• [指令 A]
请将原文摘录中的句子“岛屿总是被水包围,并且每座岛屿只能由水平方向和/或竖直方向上相邻的陆地连接形成。”译成英文。
• [指令 B]
根据原文摘录回答下列问题:
(i) 示例 2 的输出是多少?
(ii) 第一段代码前注明的时间复杂度是什么?
(iii) 在“优化空间复杂度”部分,访问过的格子如何处理?

• [原文摘录]
#####

【LeetCode】200. 岛屿数量
题目
给你一个由 '1'(陆地)和 '0'(水)组成的的二维网格,请你计算网格中岛屿的数量。
岛屿总是被水包围,并且每座岛屿只能由水平方向和/或竖直方向上相邻的陆地连接形成。
此外,你可以假设该网格的四条边均被水包围。
示例 1:
输入:
11110
11010
11000
00000
输出: 1
示例 2:
输入:
11000
11000
00100
00011
输出: 3
解释: 每座岛屿只能由水平和/或竖直方向上相邻的陆地连接而成。
思路
代码
时间复杂度:O(row * col)
空间复杂度:O(row * col)
class Solution {
public:
int numIslands(vector<vector<char>>& grid) {
if (grid.empty()) return 0;
int res = 0, row = grid.size(), col = grid[0].size();
vector<vector<bool>> visited(row, vector<bool>(col));
for (int i = 0; i < row; ++i) {
for (int j = 0; j < col; ++j) {
if (grid[i][j] == '1' && visited[i][j] == false) {
dfs(grid, visited, i, j);
++res;
}
}
}
return res;
}
void dfs(vector<vector<char>> &grid, vector<vector<bool>> &visited, int i, int j) {
int row = grid.size(), col = grid[0].size();
if (i < 0 || i >= row || j < 0 || j >= col || grid[i][j] == '0' || visited[i][j] == true) return;
visited[i][j] = true;
dfs(grid, visited, i - 1, j);
dfs(grid, visited, i + 1, j);
dfs(grid, visited, i, j - 1);
dfs(grid, visited, i, j + 1);
}
};
优化空间复杂度
访问过就重置值为 0。
class Solution {
public:
int numIslands(vector<vector<char>>& grid) {
if (grid.empty() || grid[0].empty()) return 0;
int row = grid.size(), col = grid[0].size(), c = 0;
for (int i = 0; i < row; ++i) {
for (int j = 0; j < col; ++j) {
if (grid[i][j] == '1') {
++c;
dfs(grid, i, j);
}
}
}
return c;
}
void dfs(vector<vector<char>>& grid, int row, int col) {
if (row < 0 || row >= grid.size() || col < 0 || col >= grid[0].size() || grid[row][col] == '0') return;
grid[row][col] = '0';
dfs(grid, row - 1, col);
dfs(grid, row + 1, col);
dfs(grid, row, col - 1);
dfs(grid, row, col + 1);
}
};

#####

• [数据部分]
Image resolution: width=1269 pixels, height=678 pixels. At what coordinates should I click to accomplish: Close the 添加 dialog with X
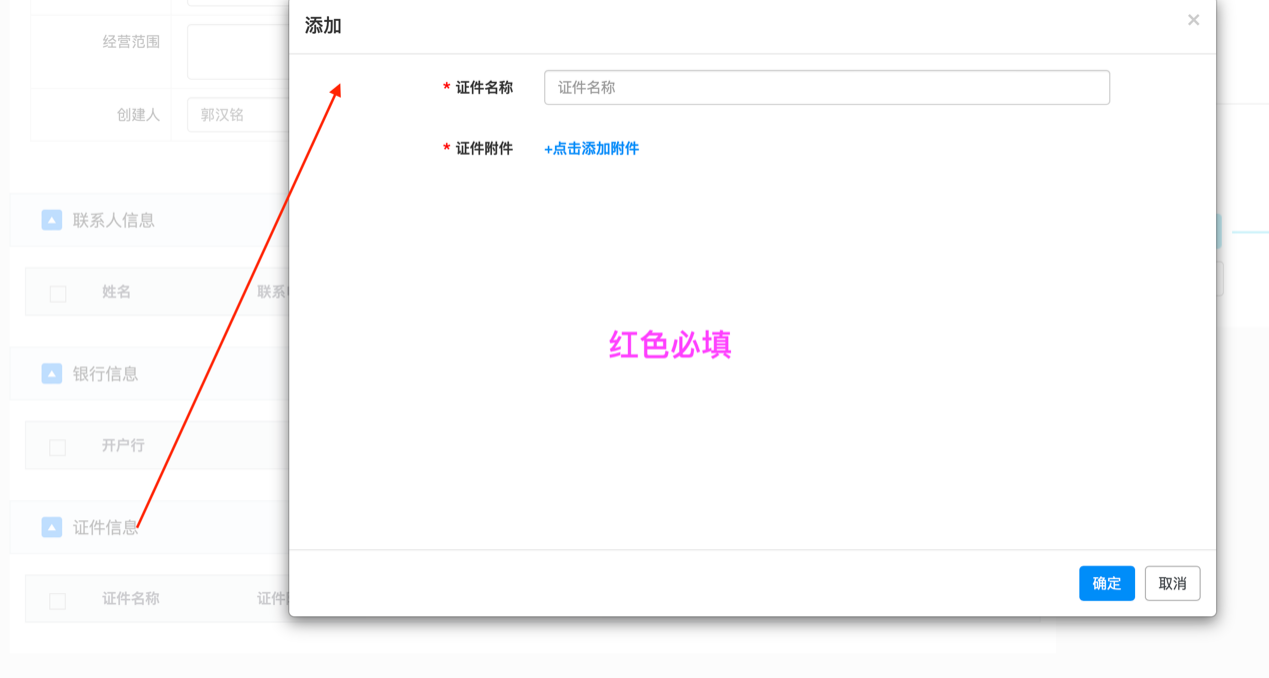pos(1193,20)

#####

• [任务答案 A]
Islands are always surrounded by water, and each island can only be formed by connecting adjacent land horizontally and/or vertically.

• [任务答案 B]
(i) 3。
(ii) O(row * col)。
(iii) 访问过就重置值为 0。